§ PROMPT
Repeat the lines below exactly as written, please, from the line with "Digitale Grundbildung (219, 1897)" to the line with "PH.ON. (274, 2070)", both lines included, and no others.

Stored items
::::::::::

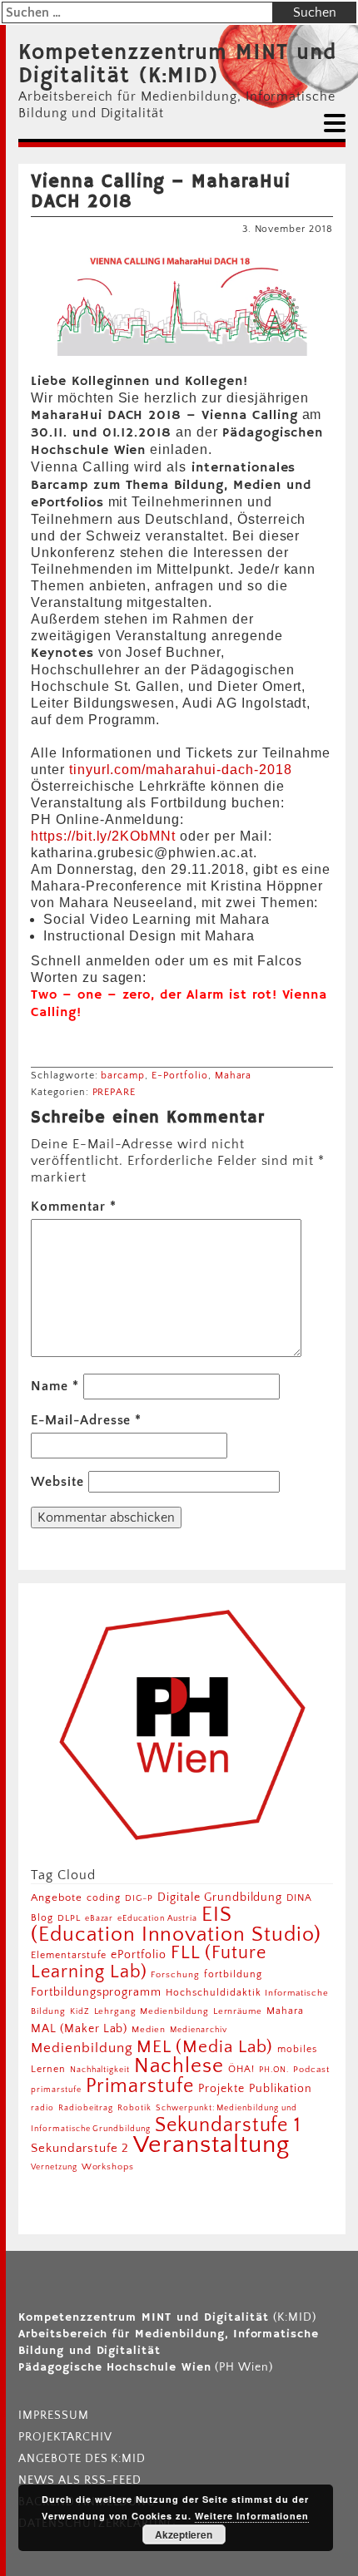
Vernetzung (54, 2167)
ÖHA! (241, 2069)
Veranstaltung (211, 2145)
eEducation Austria (156, 1918)
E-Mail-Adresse (86, 1420)
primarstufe (56, 2090)
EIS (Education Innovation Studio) (176, 1924)
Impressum (53, 2415)
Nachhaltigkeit (100, 2070)
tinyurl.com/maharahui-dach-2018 (180, 769)
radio (42, 2108)
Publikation (281, 2088)
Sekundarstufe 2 (80, 2148)
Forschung (175, 1974)
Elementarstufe (69, 1955)
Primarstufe (140, 2086)
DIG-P (139, 1898)
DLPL (69, 1917)
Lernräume (238, 2011)
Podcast (311, 2070)
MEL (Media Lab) (204, 2046)
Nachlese (179, 2066)
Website (57, 1481)
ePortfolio (139, 1955)
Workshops (108, 2167)
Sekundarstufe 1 (228, 2125)
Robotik (134, 2108)
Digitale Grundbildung (219, 1897)
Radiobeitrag (86, 2108)
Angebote (56, 1897)
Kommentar (74, 1206)
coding (104, 1898)
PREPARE (114, 1092)
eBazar (99, 1918)
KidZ (80, 2011)
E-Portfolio (180, 1075)
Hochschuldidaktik (213, 1992)
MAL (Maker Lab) (79, 2029)
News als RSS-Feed (80, 2480)
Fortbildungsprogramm (96, 1992)
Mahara (233, 1075)
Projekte (221, 2088)
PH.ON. (274, 2070)
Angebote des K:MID (82, 2458)
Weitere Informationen (252, 2515)
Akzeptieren (183, 2534)
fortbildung (233, 1974)
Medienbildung (81, 2048)
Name (55, 1386)
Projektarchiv (65, 2437)
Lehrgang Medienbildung (151, 2011)
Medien (149, 2030)
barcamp (123, 1075)
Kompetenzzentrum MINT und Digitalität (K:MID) (177, 65)
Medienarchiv (198, 2030)
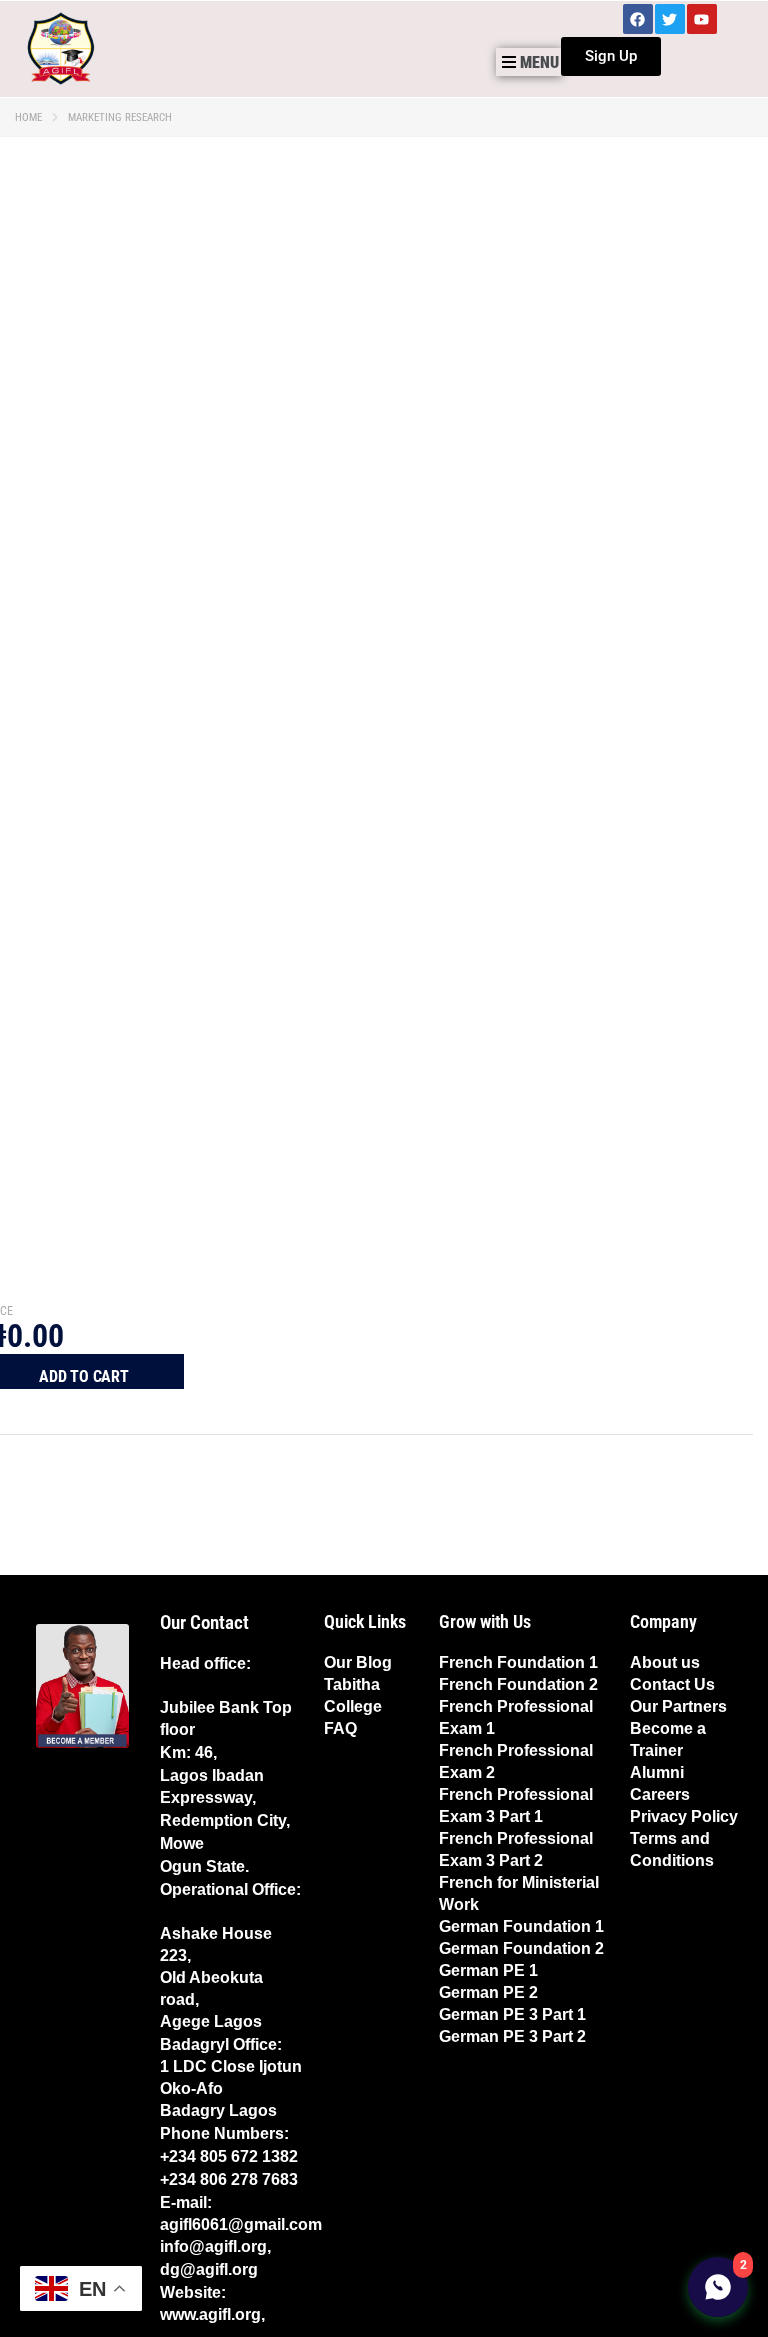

::::::::::

§ ANSWER BOX
Digitale Grundbildung (219, 1897)
Radiobeitrag (86, 2108)
Angebote (56, 1897)
Kommentar (74, 1206)
coding (104, 1898)
PREPARE (114, 1092)
eBazar (99, 1918)
KidZ (80, 2011)
E-Portfolio (180, 1075)
Hochschuldidaktik (213, 1992)
MAL (Maker Lab) (79, 2029)
News als RSS-Feed (80, 2480)
Fortbildungsprogramm (96, 1992)
Mahara (233, 1075)
Projekte (221, 2088)
PH.ON. (274, 2070)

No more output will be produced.